### Brief A
Using the article below about Mark's muscle disease, explain in one to three sentences why he has not yet had the plasma exchange his doctors hope will manage his symptoms.
### Brief B
Please continue the article about Mark's muscle disease, starting after its final sentence.

### Document text
————————
CK is an enzyme which gets released by the muscles into the bloodstream when the muscle is damaged.

Normal levels of CK for men are 40 – 320 units per litre – but Mark’s readings showed 12,000 units per litre.

He was rushed to Ealing Hospital, where he was told to stop taking the statin medication and underwent an MRI scan.

This confirmed he was suffering from the rare autoimmune disease which causes chronic inflammation of the muscles and weakness.

He said: “Myositis in general is not that uncommon, it’s an immunosuppressed muscle disease.

“But I got the necrotising variant of the disease which means it kills the muscle tissue not just causes pain.”

The 47-year-old was then transferred to Charing Cross Hospital, where he stayed as an inpatient for seven weeks and was put on immunosuppressive drugs before being sent to a muscle rehabilitation unit in another hospital.

Mark explained that the doctors hope his symptoms can be managed by a plasma exchange, where the liquid part of his blood is removed and replaced, but for now he’s too unwell to undergo the procedure.
————————
### Dataset section
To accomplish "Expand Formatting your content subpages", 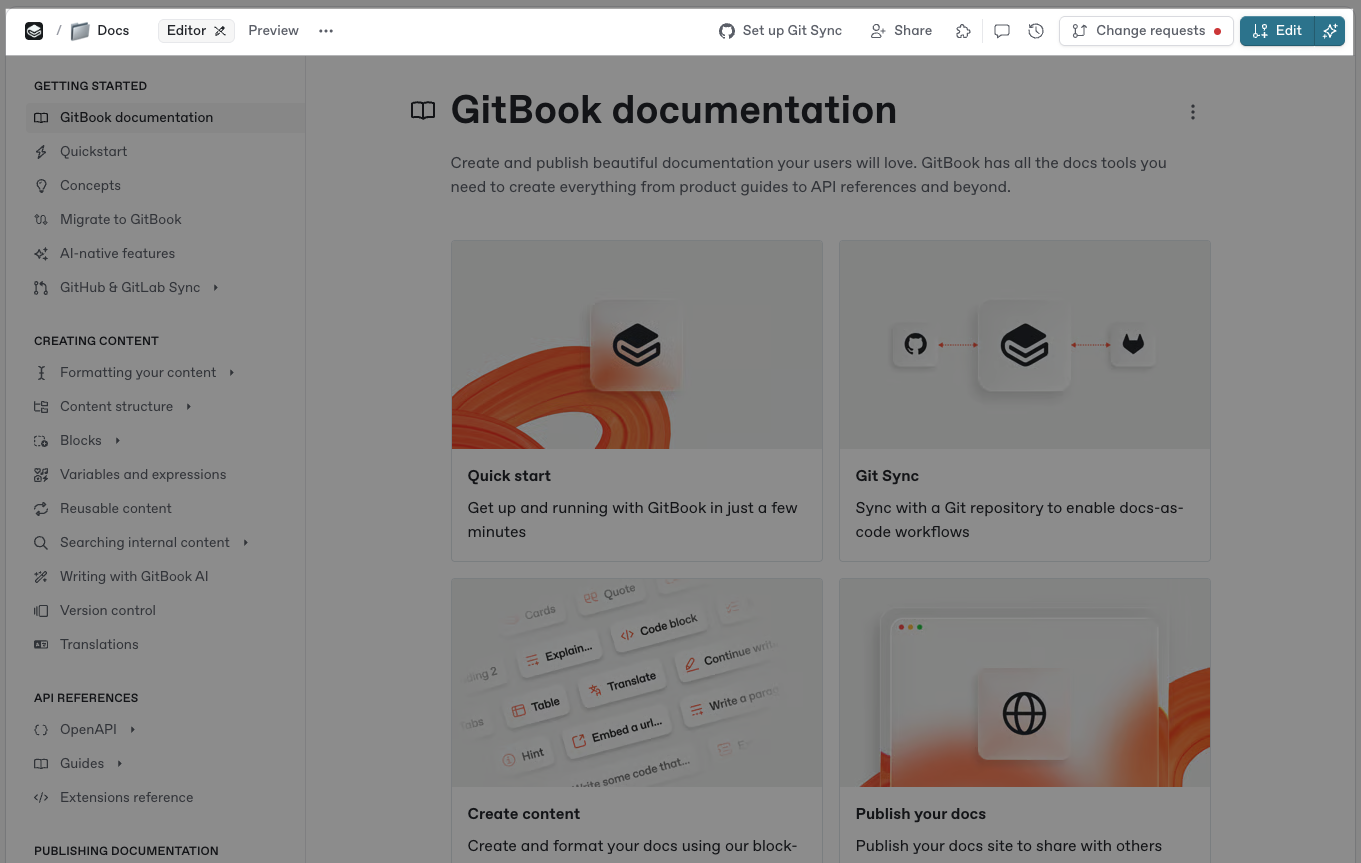I will pos(232,373).
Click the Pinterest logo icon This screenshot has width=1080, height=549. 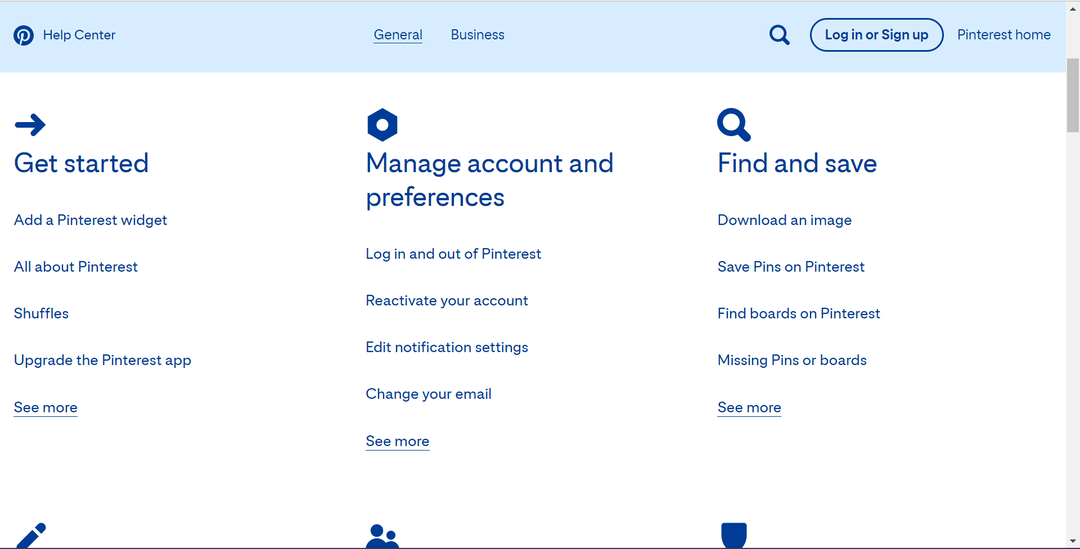[x=23, y=35]
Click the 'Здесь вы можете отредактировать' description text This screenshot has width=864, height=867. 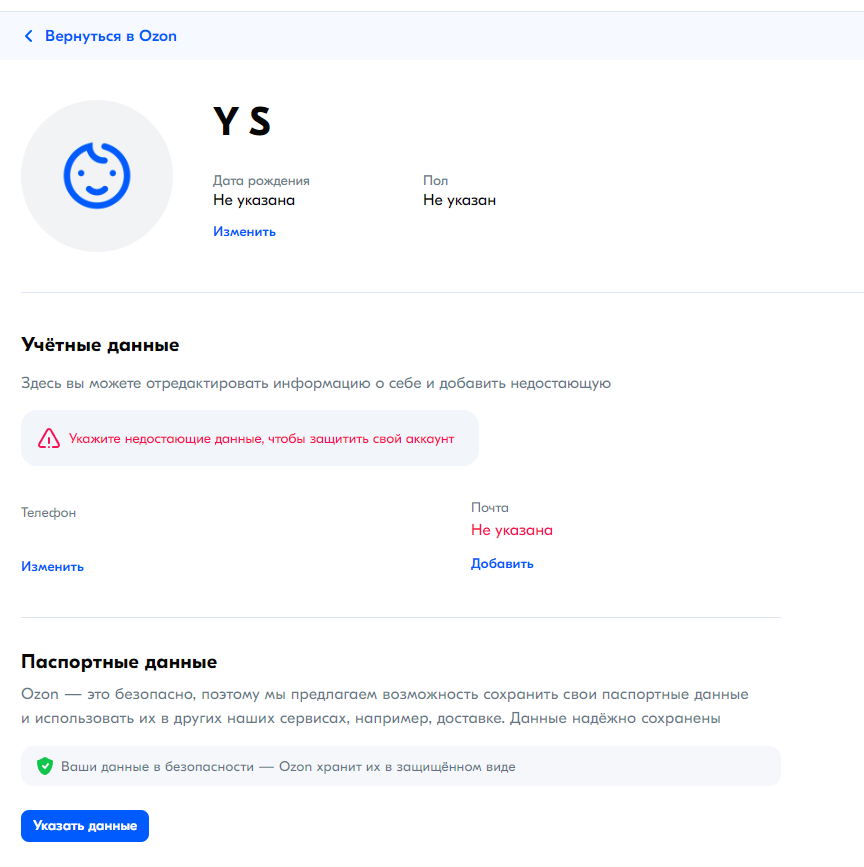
————————
### Your response A
Mark has not had the plasma exchange because he is currently too unwell to undergo the procedure.

### Your response B
He added: “It’s had a tremendous impact – it’s broken me as a man. I’ve found it hard to come to terms with the fact I can’t walk or stand again, and it’s hit me in the middle of life at 46.

“I don’t know what else to do apart from hope a plasma exchange fixes it, that’s the angle we’re trying to take.”

The NHS explains that while statins can cause side effects, most people tolerate them well and don’t have any problems.

“You should discuss the benefits and risks of taking statins with your doctor before you start taking the medicine,” the health service adds.